Entries provided Start Marker

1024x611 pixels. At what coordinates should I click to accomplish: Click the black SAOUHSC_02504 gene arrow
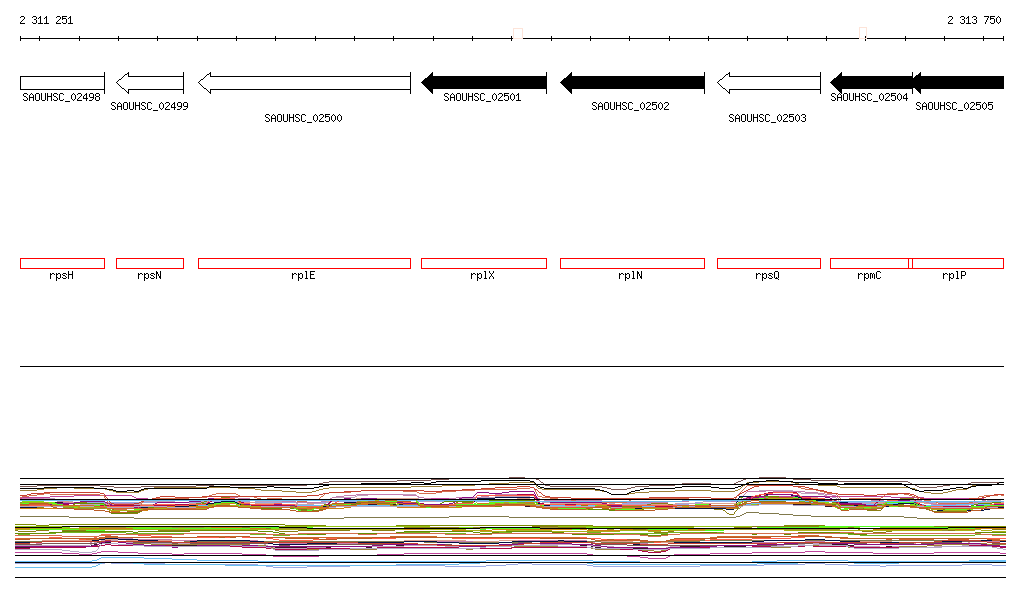871,83
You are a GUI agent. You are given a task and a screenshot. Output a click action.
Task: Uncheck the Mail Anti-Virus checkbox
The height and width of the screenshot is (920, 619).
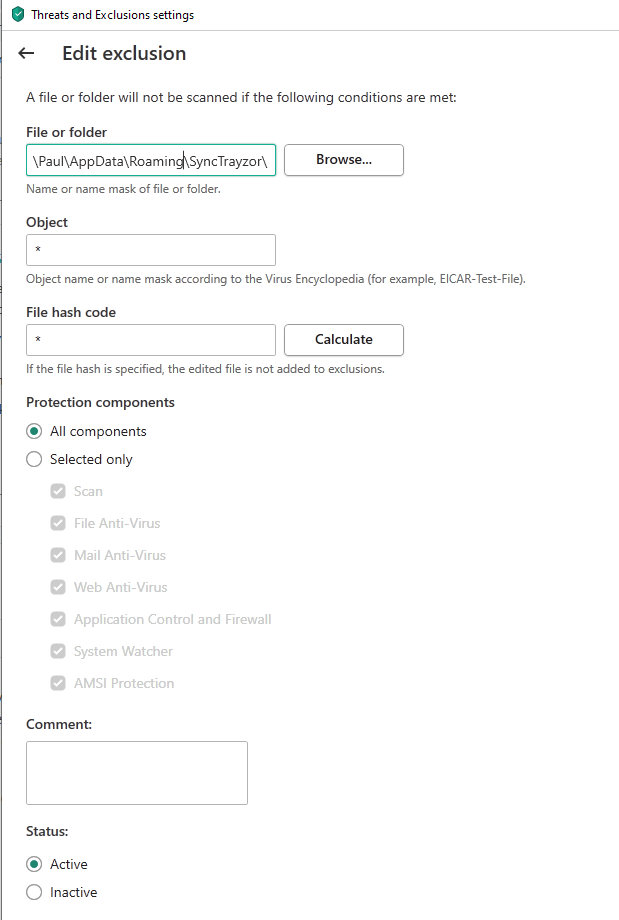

Entries provided End Marker

Work to be completed: The images are to be left out; every line above should be set down exactly.

Answer space:
1024x611 pixels. At what coordinates should I click to accomplish: Click the black SAOUHSC_02504 gene arrow
871,83
You are a GUI agent. You are given a task and a screenshot. Output a click action.
Task: Uncheck the Mail Anti-Virus checkbox
The height and width of the screenshot is (920, 619).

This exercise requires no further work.